▽

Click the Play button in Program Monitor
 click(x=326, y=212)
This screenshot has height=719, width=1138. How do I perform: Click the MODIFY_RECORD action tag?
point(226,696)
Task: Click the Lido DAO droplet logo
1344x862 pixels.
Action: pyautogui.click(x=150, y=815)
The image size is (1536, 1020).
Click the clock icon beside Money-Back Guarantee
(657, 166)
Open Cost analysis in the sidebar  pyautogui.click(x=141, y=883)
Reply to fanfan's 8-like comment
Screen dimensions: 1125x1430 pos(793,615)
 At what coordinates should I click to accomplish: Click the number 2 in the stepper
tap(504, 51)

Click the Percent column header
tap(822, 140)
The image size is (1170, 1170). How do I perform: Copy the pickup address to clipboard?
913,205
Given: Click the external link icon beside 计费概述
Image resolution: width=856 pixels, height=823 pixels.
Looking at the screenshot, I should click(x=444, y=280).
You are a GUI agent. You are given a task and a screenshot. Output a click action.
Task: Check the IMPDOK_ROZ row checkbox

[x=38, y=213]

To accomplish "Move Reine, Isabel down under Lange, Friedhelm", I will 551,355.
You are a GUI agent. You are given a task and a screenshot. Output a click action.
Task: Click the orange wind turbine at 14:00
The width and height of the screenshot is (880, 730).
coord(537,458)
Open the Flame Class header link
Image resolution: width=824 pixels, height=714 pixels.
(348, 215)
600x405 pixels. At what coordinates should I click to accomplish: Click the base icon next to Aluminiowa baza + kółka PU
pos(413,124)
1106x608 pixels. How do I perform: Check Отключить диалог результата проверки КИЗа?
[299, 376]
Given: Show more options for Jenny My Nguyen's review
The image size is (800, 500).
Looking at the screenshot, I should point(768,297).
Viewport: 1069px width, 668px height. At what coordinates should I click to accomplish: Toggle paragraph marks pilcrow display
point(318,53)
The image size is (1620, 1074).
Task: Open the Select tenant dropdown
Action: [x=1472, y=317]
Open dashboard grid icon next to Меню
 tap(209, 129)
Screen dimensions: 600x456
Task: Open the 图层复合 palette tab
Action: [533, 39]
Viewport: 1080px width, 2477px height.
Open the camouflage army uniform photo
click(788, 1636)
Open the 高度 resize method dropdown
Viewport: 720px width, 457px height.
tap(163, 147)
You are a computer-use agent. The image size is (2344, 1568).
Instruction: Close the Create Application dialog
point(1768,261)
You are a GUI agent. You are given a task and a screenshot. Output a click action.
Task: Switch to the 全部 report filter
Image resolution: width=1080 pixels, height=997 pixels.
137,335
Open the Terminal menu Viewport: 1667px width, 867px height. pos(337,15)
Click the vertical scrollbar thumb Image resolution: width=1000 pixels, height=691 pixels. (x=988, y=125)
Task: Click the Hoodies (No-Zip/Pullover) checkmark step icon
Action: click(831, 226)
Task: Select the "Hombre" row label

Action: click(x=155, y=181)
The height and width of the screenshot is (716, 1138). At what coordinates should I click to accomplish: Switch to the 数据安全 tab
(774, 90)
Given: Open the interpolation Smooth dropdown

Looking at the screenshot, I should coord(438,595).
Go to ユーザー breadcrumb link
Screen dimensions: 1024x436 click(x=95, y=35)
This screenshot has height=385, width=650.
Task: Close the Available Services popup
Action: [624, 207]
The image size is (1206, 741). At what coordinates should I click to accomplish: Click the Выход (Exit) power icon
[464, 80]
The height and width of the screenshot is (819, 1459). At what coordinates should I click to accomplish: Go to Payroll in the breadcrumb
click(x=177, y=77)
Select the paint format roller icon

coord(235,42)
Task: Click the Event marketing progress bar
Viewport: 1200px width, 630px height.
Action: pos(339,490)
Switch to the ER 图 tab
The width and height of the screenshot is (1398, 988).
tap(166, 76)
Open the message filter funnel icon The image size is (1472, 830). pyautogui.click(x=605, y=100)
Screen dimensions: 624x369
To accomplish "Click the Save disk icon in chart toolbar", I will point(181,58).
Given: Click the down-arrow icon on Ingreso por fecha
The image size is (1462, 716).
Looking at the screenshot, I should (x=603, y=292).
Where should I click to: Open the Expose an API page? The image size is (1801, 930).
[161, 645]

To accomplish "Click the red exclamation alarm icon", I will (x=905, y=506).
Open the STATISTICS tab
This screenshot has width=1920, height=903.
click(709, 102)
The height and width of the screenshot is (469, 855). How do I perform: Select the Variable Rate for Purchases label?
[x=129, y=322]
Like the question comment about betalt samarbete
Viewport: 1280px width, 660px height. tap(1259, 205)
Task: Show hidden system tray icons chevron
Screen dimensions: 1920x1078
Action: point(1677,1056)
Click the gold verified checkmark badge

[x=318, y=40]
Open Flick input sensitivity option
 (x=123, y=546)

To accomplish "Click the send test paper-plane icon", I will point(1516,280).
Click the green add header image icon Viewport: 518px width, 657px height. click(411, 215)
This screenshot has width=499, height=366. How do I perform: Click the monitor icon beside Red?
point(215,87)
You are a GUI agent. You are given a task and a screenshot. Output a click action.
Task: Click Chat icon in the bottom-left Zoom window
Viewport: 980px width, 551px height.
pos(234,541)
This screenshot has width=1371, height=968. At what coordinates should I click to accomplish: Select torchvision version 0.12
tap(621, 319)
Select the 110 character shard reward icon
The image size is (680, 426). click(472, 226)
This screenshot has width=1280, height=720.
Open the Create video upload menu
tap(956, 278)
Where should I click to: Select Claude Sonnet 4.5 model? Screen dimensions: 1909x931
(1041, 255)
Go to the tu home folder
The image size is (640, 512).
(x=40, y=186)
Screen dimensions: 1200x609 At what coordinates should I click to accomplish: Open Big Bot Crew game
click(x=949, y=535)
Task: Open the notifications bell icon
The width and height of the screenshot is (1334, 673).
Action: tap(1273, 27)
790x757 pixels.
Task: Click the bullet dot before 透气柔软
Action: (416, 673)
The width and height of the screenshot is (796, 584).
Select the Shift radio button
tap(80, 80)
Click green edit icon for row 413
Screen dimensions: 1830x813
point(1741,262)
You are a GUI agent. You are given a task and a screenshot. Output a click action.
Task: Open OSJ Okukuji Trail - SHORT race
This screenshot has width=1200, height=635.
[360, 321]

△

Exactly as written above, please repeat the entries.

Click the Play button in Program Monitor
 click(x=326, y=212)
This screenshot has height=719, width=1138. How do I perform: Click the MODIFY_RECORD action tag?
point(226,696)
Task: Click the Lido DAO droplet logo
1344x862 pixels.
Action: pyautogui.click(x=150, y=815)
The image size is (1536, 1020).
Click the clock icon beside Money-Back Guarantee
(657, 166)
Open Cost analysis in the sidebar  pyautogui.click(x=141, y=883)
Reply to fanfan's 8-like comment
Screen dimensions: 1125x1430 pos(793,615)
 At what coordinates should I click to accomplish: Click the number 2 in the stepper
tap(504, 51)

Click the Percent column header
tap(822, 140)
The image size is (1170, 1170). How do I perform: Copy the pickup address to clipboard?
913,205
Given: Click the external link icon beside 计费概述
Image resolution: width=856 pixels, height=823 pixels.
Looking at the screenshot, I should click(x=444, y=280).
You are a GUI agent. You are given a task and a screenshot. Output a click action.
Task: Check the IMPDOK_ROZ row checkbox

[x=38, y=213]

To accomplish "Move Reine, Isabel down under Lange, Friedhelm", I will 551,355.
You are a GUI agent. You are given a task and a screenshot. Output a click action.
Task: Click the orange wind turbine at 14:00
The width and height of the screenshot is (880, 730).
coord(537,458)
Open the Flame Class header link
Image resolution: width=824 pixels, height=714 pixels.
(348, 215)
600x405 pixels. At what coordinates should I click to accomplish: Click the base icon next to Aluminiowa baza + kółka PU
pos(413,124)
1106x608 pixels. How do I perform: Check Отключить диалог результата проверки КИЗа?
[299, 376]
Given: Show more options for Jenny My Nguyen's review
The image size is (800, 500).
Looking at the screenshot, I should point(768,297).
Viewport: 1069px width, 668px height. At what coordinates should I click to accomplish: Toggle paragraph marks pilcrow display
point(318,53)
The image size is (1620, 1074).
Task: Open the Select tenant dropdown
Action: [x=1472, y=317]
Open dashboard grid icon next to Меню
 tap(209, 129)
Screen dimensions: 600x456
Task: Open the 图层复合 palette tab
Action: [533, 39]
Viewport: 1080px width, 2477px height.
Open the camouflage army uniform photo
click(788, 1636)
Open the 高度 resize method dropdown
Viewport: 720px width, 457px height.
tap(163, 147)
You are a computer-use agent. The image size is (2344, 1568).
Instruction: Close the Create Application dialog
point(1768,261)
You are a GUI agent. You are given a task and a screenshot. Output a click action.
Task: Switch to the 全部 report filter
Image resolution: width=1080 pixels, height=997 pixels.
137,335
Open the Terminal menu Viewport: 1667px width, 867px height. pos(337,15)
Click the vertical scrollbar thumb Image resolution: width=1000 pixels, height=691 pixels. (x=988, y=125)
Task: Click the Hoodies (No-Zip/Pullover) checkmark step icon
Action: click(831, 226)
Task: Select the "Hombre" row label

Action: click(x=155, y=181)
The height and width of the screenshot is (716, 1138). At what coordinates should I click to accomplish: Switch to the 数据安全 tab
(774, 90)
Given: Open the interpolation Smooth dropdown

Looking at the screenshot, I should coord(438,595).
Go to ユーザー breadcrumb link
Screen dimensions: 1024x436 click(x=95, y=35)
This screenshot has height=385, width=650.
Task: Close the Available Services popup
Action: [624, 207]
The image size is (1206, 741). At what coordinates should I click to accomplish: Click the Выход (Exit) power icon
[464, 80]
The height and width of the screenshot is (819, 1459). At what coordinates should I click to accomplish: Go to Payroll in the breadcrumb
click(x=177, y=77)
Select the paint format roller icon

coord(235,42)
Task: Click the Event marketing progress bar
Viewport: 1200px width, 630px height.
Action: pos(339,490)
Switch to the ER 图 tab
The width and height of the screenshot is (1398, 988).
tap(166, 76)
Open the message filter funnel icon The image size is (1472, 830). pyautogui.click(x=605, y=100)
Screen dimensions: 624x369
To accomplish "Click the Save disk icon in chart toolbar", I will point(181,58).
Given: Click the down-arrow icon on Ingreso por fecha
The image size is (1462, 716).
Looking at the screenshot, I should (x=603, y=292).
Where should I click to: Open the Expose an API page? The image size is (1801, 930).
[161, 645]

To accomplish "Click the red exclamation alarm icon", I will (x=905, y=506).
Open the STATISTICS tab
This screenshot has width=1920, height=903.
click(709, 102)
The height and width of the screenshot is (469, 855). How do I perform: Select the Variable Rate for Purchases label?
[x=129, y=322]
Like the question comment about betalt samarbete
Viewport: 1280px width, 660px height. tap(1259, 205)
Task: Show hidden system tray icons chevron
Screen dimensions: 1920x1078
Action: point(1677,1056)
Click the gold verified checkmark badge

[x=318, y=40]
Open Flick input sensitivity option
 (x=123, y=546)

To accomplish "Click the send test paper-plane icon", I will point(1516,280).
Click the green add header image icon Viewport: 518px width, 657px height. click(411, 215)
This screenshot has width=499, height=366. How do I perform: Click the monitor icon beside Red?
point(215,87)
You are a GUI agent. You are given a task and a screenshot. Output a click action.
Task: Click Chat icon in the bottom-left Zoom window
Viewport: 980px width, 551px height.
pos(234,541)
This screenshot has width=1371, height=968. At what coordinates should I click to accomplish: Select torchvision version 0.12
tap(621, 319)
Select the 110 character shard reward icon
The image size is (680, 426). click(472, 226)
This screenshot has width=1280, height=720.
Open the Create video upload menu
tap(956, 278)
Where should I click to: Select Claude Sonnet 4.5 model? Screen dimensions: 1909x931
(1041, 255)
Go to the tu home folder
The image size is (640, 512).
(x=40, y=186)
Screen dimensions: 1200x609 At what coordinates should I click to accomplish: Open Big Bot Crew game
click(x=949, y=535)
Task: Open the notifications bell icon
The width and height of the screenshot is (1334, 673).
Action: tap(1273, 27)
790x757 pixels.
Task: Click the bullet dot before 透气柔软
Action: (416, 673)
The width and height of the screenshot is (796, 584).
Select the Shift radio button
tap(80, 80)
Click green edit icon for row 413
Screen dimensions: 1830x813
point(1741,262)
You are a GUI agent. You are given a task and a screenshot. Output a click action.
Task: Open OSJ Okukuji Trail - SHORT race
This screenshot has width=1200, height=635.
[360, 321]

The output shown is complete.